He also said “there’s a lot of agony out there” in real estate.
His comments are well-founded.
Gone and Not Coming Back
It was assumed that, after the pandemic, commercial occupancy would resume as usual, but that’s proving not to be the case. There seem to be a number of causes.First, workers got settled into a work-from-home motif, which had been trending forward for years, well before the pandemic. Workers like not having to spend the time and money commuting, to say nothing of the 5 to 7 percent of take-home pay that one spends to keep up a professional wardrobe.
Second, crime in major cities has increased decidedly since the pandemic. While New York City has a relatively low per capita crime rate relative to other major cities, the stochastic nature of some of the crimes there earns easy headlines among the two major tabloids, four local TV network affiliates, the headquarters of all three major broadcast networks, and Fox News, which also is headquartered there. Violent crimes that happen in purportedly “safe” neighborhoods such as Wall Street and Times Square tend to terrify the workers who formerly commuted in.
In New York City, much of the high level of office vacancy is attributable to overly optimistic building plans adopted before the pandemic. Although the attack on the World Trade Center destroyed 10 million square feet of commercial office space, about a quarter of it was replaced with the new Freedom Tower at One World Trade Center.
Where This Could End Up
My mother used to say, “People grow too soon old and too late smart.”Buffett himself has written that it was Munger, now 99 years old, who changed his investment strategy from buying “fair companies at wonderful prices to buying wonderful companies at fair prices.” In that respect, Munger seems to have grown both old and smart, but smarter faster than most of us.
But what can we intuit from his recent warning on real estate?
Well, we’ve just seen a first quarter in which four regional banks collapsed, largely as a consequence of mismanaged interest rate risk; specifically, matching customers’ demand deposits against bank reserves of long-term Treasurys. Banks knew, or should have at least considered the possibility, that the ultra-low interest rates of the past several years were likely to explode, even as the Biden administration dismissed rising prices as “transitory inflation” in 2021. But clearly, several of the regional banks did not see that coming and did not brace for the rising interest rate shocks. They missed it. And so did the regulators.
So, what’s to say either the bankers were any better stewards of their commercial real estate loan portfolio? Or the regulators?

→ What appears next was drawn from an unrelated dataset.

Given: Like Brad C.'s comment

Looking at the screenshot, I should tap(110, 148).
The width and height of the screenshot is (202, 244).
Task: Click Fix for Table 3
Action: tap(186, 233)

Most likely, they were not.
Real estate is heavily leveraged, meaning that nominal “owners”—usually spread among several partners and partnerships, but not always—tend to finance most of a building’s purchase price (or building costs) with bank loans. Those loans tend to be sanguine; not much (if any) of the repayment is devoted to paying down the principal amount of the borrowed funds, but tends more toward servicing interest payments, usually for a decade or more. Investors are mostly looking for after-tax cash flows.
The Japan Precedent
Toward the end of the 1980s, Japan’s banks engaged in what bankers call “extend and pretend” loans; that is, rolling over real estate debt that could not be repaid even as the value of the mortgaged property had declined. Banks didn’t take the write-downs of their bad loans, which would have adversely affected bank earnings.What to Do Now
Ronald Reagan once said, “The most dangerous words in the English language are, ‘We’re from the government and we’re here to help.’” We should study Japan’s failures during their real estate crisis and avoid doing what Japanese policymakers did.People will suffer financial losses; jobs will be lost. The “millionaires and billionaires” so often targeted for financial punishment by activist progressives will incur some losses and may even be bankrupted. And while government can and should try to ameliorate the suffering that results from bad decisions, it should not attempt to inoculate the economy from them. That means assistance with government safety nets such as unemployment insurance, not billions of dollars in bail-outs.
Accepting the losses—when, as, and to the extent they come, and managing them as they occur—will be a critical element in avoiding something akin to Japan’s “Lost Decade.” Failing to do so, and stepping in with big bail-outs, will give the illusion of financial stability for a while, like a Potemkin Village of financial stability, but doing so will blow up the deficit and Federal Reserve balance sheet (as it did for Japan), and usher in a lengthy period of stagnation and malaise. It will spread the misery.
Creative destruction is as necessary to the maintenance of a healthy economy as much as the shedding of a snake’s skin is necessary for its growth. But to achieve that, we need to let the chips fall where they may, when they may, and as they may.